Monday, January 11, 2021

Where'd You Go, Werner?

I may have mentioned that Ms. Spenser likes movies set in the polar regions, so of course she requested Werner Herzog's Antarctic documentary Encounters at the End of the World (2007).

The story is, Herzog was invited by the National Science Foundation to go to Antarctica to make a film - and that's pretty much it. He interviews several people and finds that they are often interesting, accomplished and intense people who had a burning need to go where few others had. So you wind up with theoretical physicists doing dishes, and refugee aid workers driving the bus. 

There is a certain amount of fluffy penguin footage, although he wants to know if penguins ever go insane - and we meet one of the crazy ones, taking of in the wrong direction, away from the sea, probably to starve and die. But perhaps the central scene is some underwater photography. Under the ice cap, "the frozen sky" is full of strange animals (although some are microscopic, or almost). Herzog's narration drops out here, and he uses a haunting. almost atonal women's choir from Georgia set the mood.

Music also comes into play when two of the scientists break out their electric guitars and jam out on the roof of a hut at 1:00 AM. Because they are so close to the pole, it is daylight around the clock, so it looks like late afternoon.

The background music is in general lovely guitar, which gives you a clue to some of the minds behind the scenes. It is Henry Kaiser and David Lindley playing, and it turns out that Kaiser is one of those people who wind up in Antarctica.
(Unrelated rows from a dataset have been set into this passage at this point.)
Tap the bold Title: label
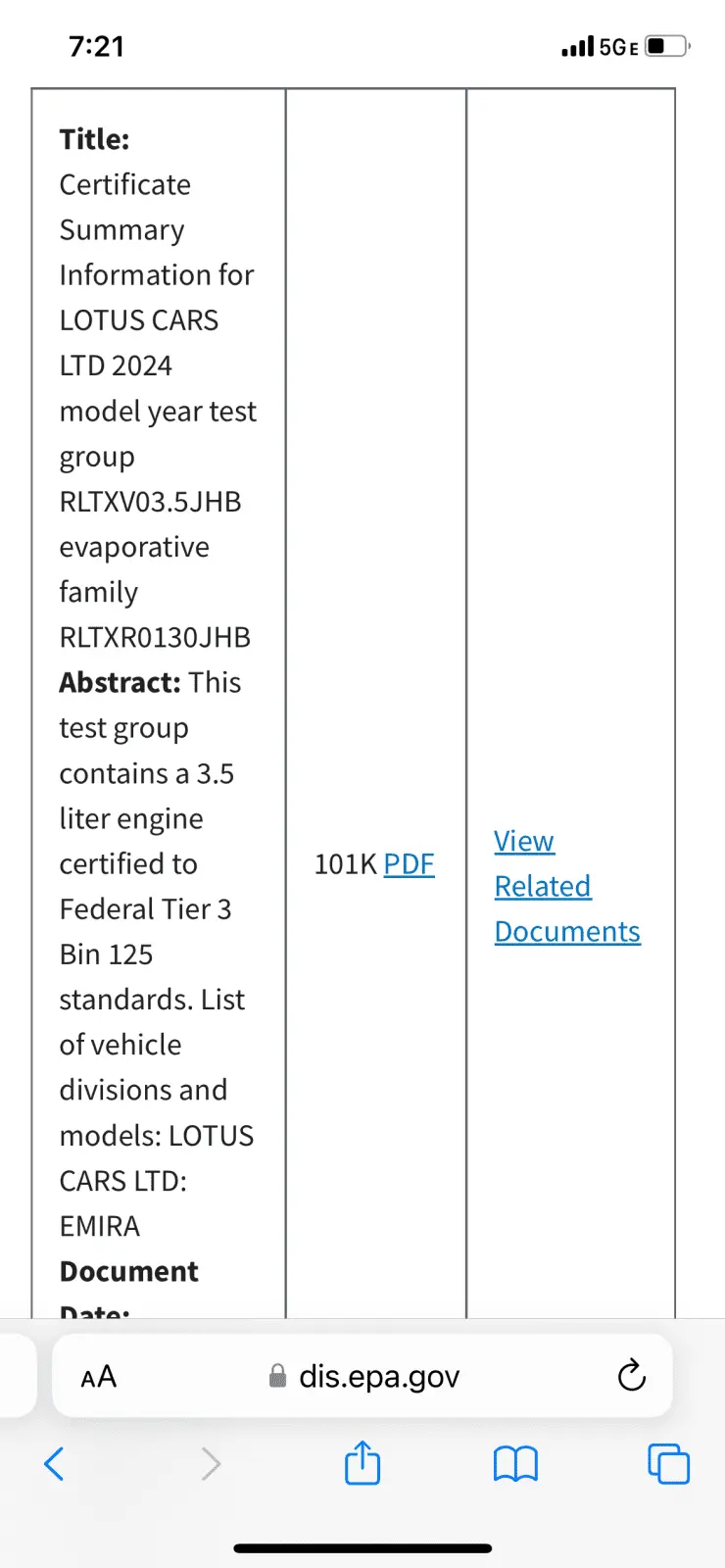The width and height of the screenshot is (725, 1568). 94,139
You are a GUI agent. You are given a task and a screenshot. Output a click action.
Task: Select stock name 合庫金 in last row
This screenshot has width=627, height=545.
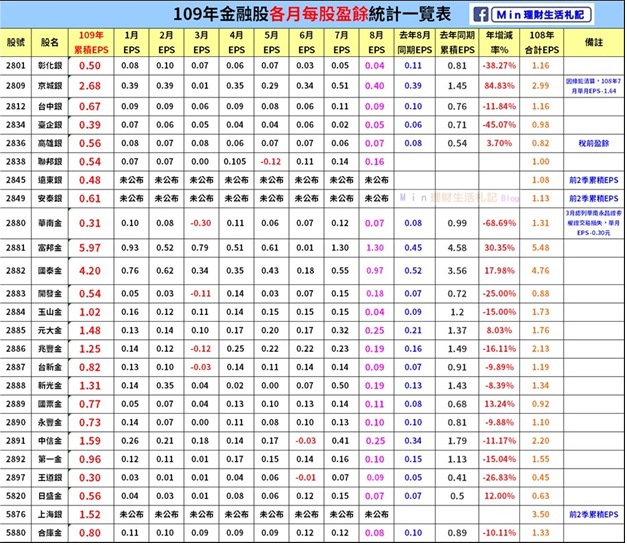(51, 533)
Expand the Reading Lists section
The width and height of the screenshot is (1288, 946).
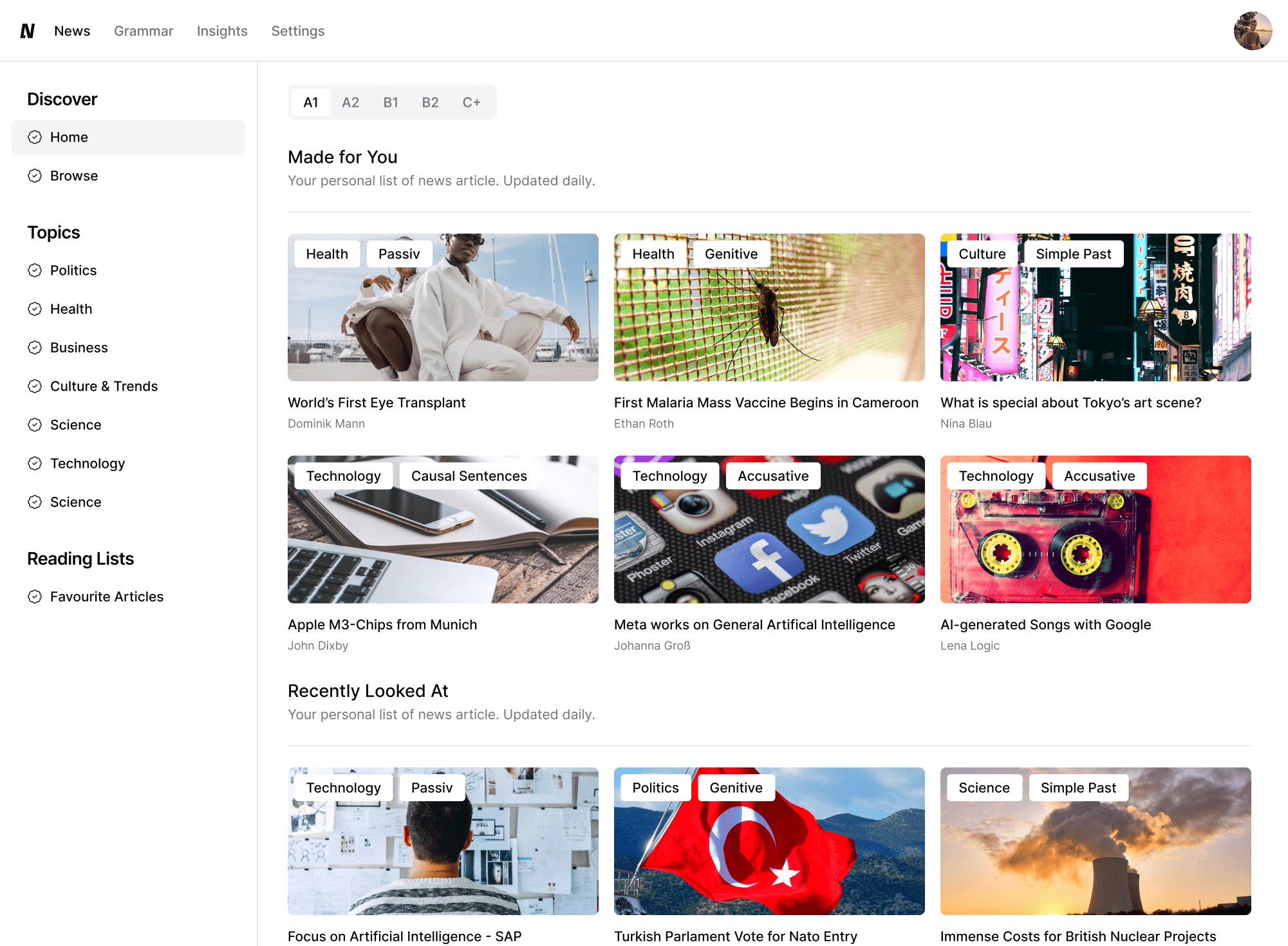pyautogui.click(x=80, y=558)
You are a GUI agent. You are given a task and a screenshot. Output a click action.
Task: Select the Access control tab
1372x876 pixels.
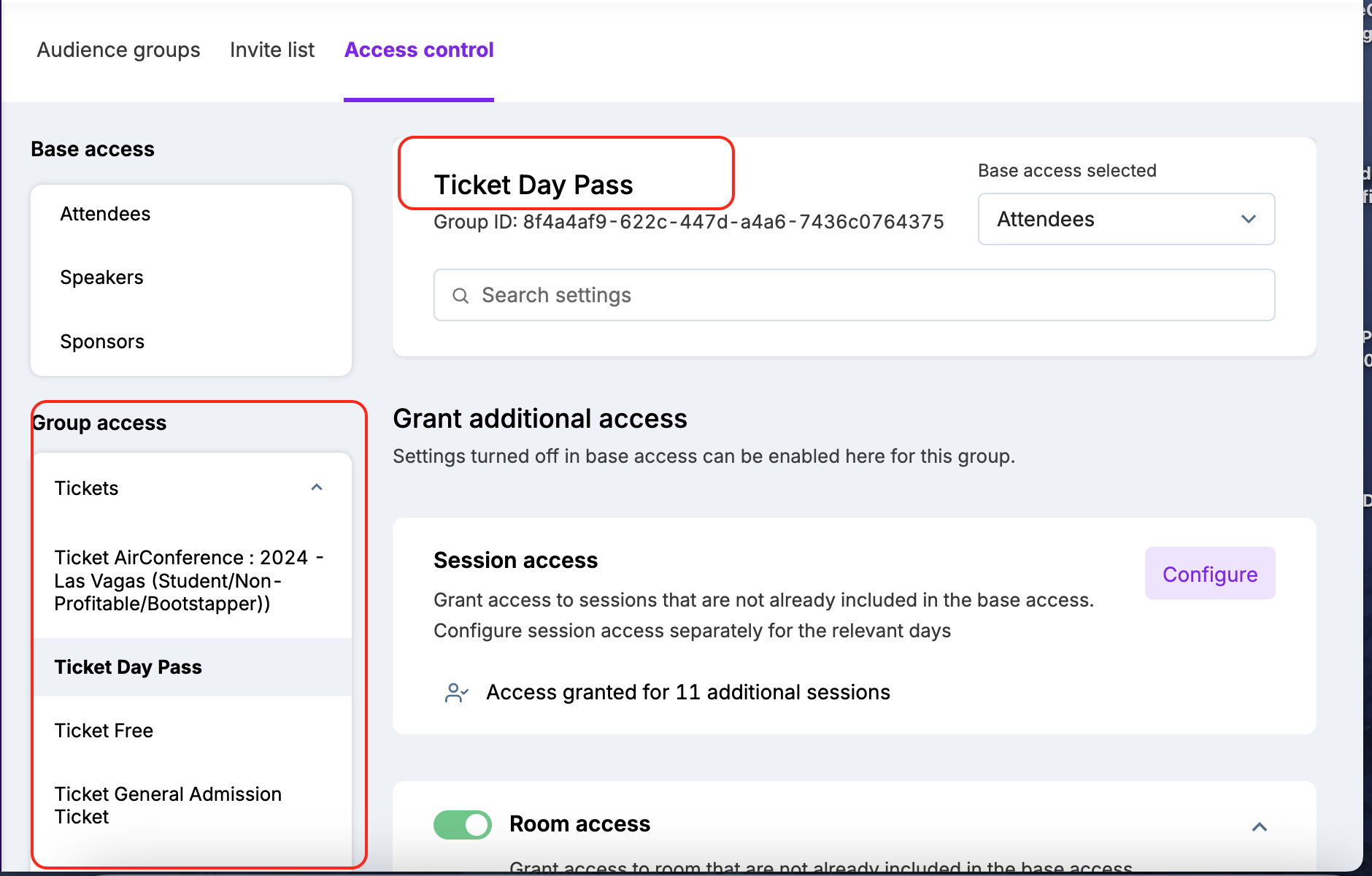pyautogui.click(x=419, y=50)
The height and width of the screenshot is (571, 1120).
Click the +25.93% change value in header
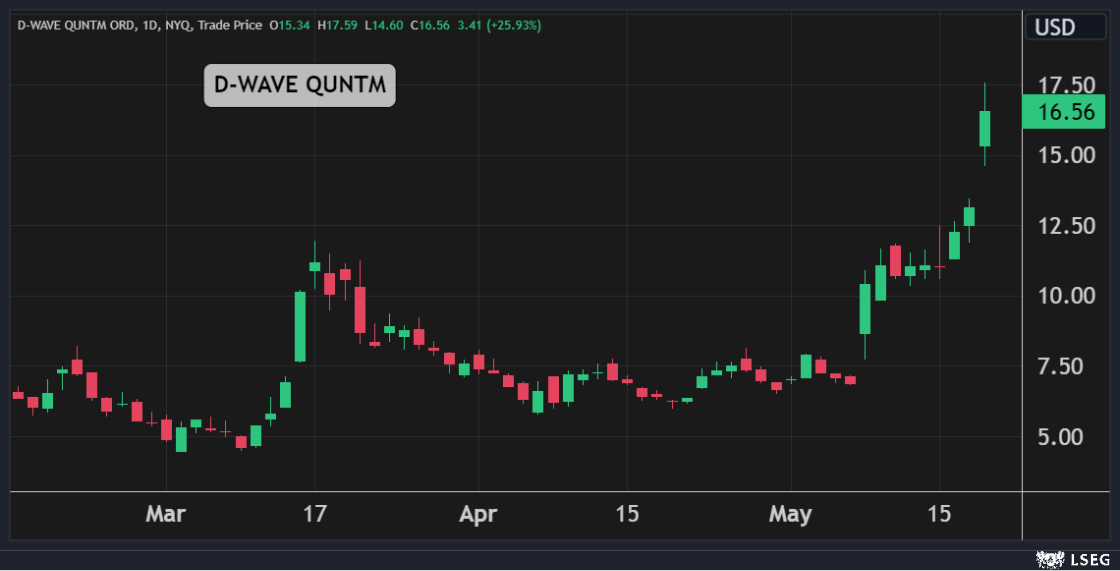click(513, 25)
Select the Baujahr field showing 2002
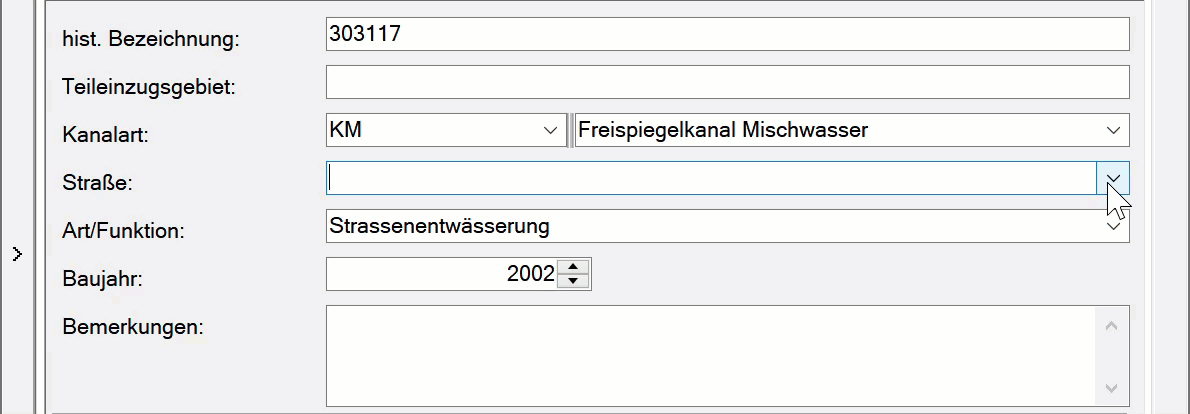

Grandson of a Santa Cruz philanthropist and cult-famous free-form guitarist, he is also an arctic diver. Herzog saw some of his underwater footage, and that's where the idea for the movie came from. 

Herzog's narration is mostly factual, but sometimes dryly humorous - at least I think he's being humorous. He can be grumpy - he laments the all-day sun, which he "loathes" for it's effect on his skin and his celluloid. Some of his voice-over is so stereotypically "nature documentary" that I assume he is being ironic. Hard to tell with the old German.

It's funny how the theme of "encounters" is mirrored in Where'd You Go, Bernadette. She was an architect who works as a mechanic at MacMurdo, just so she can stay down there. Must be the kind of thing people notice.